Entries for finding text and elements
--- --- ---
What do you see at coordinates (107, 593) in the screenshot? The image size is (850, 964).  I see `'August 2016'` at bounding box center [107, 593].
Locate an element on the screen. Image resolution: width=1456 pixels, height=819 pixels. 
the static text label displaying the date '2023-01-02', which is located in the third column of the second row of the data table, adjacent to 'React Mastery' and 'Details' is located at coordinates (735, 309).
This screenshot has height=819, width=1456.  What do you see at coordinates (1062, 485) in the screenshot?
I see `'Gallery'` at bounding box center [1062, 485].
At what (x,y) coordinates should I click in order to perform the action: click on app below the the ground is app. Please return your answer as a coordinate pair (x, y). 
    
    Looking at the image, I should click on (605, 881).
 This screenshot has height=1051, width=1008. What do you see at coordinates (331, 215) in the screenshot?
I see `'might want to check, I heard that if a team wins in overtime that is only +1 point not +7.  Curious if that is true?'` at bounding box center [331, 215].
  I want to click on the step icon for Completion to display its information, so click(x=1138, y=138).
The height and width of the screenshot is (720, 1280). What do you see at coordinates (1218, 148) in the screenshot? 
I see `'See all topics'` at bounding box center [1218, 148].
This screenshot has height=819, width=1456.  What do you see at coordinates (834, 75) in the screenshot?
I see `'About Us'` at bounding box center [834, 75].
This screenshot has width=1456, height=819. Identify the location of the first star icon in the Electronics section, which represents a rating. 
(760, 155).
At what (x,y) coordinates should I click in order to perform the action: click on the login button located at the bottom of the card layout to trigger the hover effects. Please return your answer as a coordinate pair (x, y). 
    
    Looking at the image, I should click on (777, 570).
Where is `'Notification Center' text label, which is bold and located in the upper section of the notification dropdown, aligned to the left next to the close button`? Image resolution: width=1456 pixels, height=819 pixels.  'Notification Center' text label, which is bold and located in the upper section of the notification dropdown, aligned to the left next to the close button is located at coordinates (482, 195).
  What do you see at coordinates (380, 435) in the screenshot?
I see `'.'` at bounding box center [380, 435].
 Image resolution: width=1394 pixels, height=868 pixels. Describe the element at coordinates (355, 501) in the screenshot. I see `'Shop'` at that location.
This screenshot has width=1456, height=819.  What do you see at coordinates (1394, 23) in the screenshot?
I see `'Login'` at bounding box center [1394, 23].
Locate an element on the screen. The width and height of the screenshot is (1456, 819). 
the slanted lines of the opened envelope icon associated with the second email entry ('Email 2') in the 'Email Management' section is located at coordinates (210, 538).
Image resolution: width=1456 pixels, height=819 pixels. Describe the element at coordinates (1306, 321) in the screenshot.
--- --- ---
GIVEN INSTRUCTION.
Please retype every one of the records above, keeping each line unchanged.

RESULT FOR THIS EXERCISE.
What do you see at coordinates (107, 593) in the screenshot? The image size is (850, 964).  I see `'August 2016'` at bounding box center [107, 593].
Locate an element on the screen. Image resolution: width=1456 pixels, height=819 pixels. 
the static text label displaying the date '2023-01-02', which is located in the third column of the second row of the data table, adjacent to 'React Mastery' and 'Details' is located at coordinates (735, 309).
This screenshot has height=819, width=1456.  What do you see at coordinates (1062, 485) in the screenshot?
I see `'Gallery'` at bounding box center [1062, 485].
At what (x,y) coordinates should I click in order to perform the action: click on app below the the ground is app. Please return your answer as a coordinate pair (x, y). 
    
    Looking at the image, I should click on (605, 881).
 This screenshot has height=1051, width=1008. What do you see at coordinates (331, 215) in the screenshot?
I see `'might want to check, I heard that if a team wins in overtime that is only +1 point not +7.  Curious if that is true?'` at bounding box center [331, 215].
  I want to click on the step icon for Completion to display its information, so click(x=1138, y=138).
The height and width of the screenshot is (720, 1280). What do you see at coordinates (1218, 148) in the screenshot? 
I see `'See all topics'` at bounding box center [1218, 148].
This screenshot has height=819, width=1456.  What do you see at coordinates (834, 75) in the screenshot?
I see `'About Us'` at bounding box center [834, 75].
This screenshot has width=1456, height=819. Identify the location of the first star icon in the Electronics section, which represents a rating. 
(760, 155).
At what (x,y) coordinates should I click in order to perform the action: click on the login button located at the bottom of the card layout to trigger the hover effects. Please return your answer as a coordinate pair (x, y). 
    
    Looking at the image, I should click on (777, 570).
Where is `'Notification Center' text label, which is bold and located in the upper section of the notification dropdown, aligned to the left next to the close button`? Image resolution: width=1456 pixels, height=819 pixels.  'Notification Center' text label, which is bold and located in the upper section of the notification dropdown, aligned to the left next to the close button is located at coordinates (482, 195).
  What do you see at coordinates (380, 435) in the screenshot?
I see `'.'` at bounding box center [380, 435].
 Image resolution: width=1394 pixels, height=868 pixels. Describe the element at coordinates (355, 501) in the screenshot. I see `'Shop'` at that location.
This screenshot has width=1456, height=819.  What do you see at coordinates (1394, 23) in the screenshot?
I see `'Login'` at bounding box center [1394, 23].
Locate an element on the screen. The width and height of the screenshot is (1456, 819). 
the slanted lines of the opened envelope icon associated with the second email entry ('Email 2') in the 'Email Management' section is located at coordinates (210, 538).
Image resolution: width=1456 pixels, height=819 pixels. Describe the element at coordinates (1306, 321) in the screenshot.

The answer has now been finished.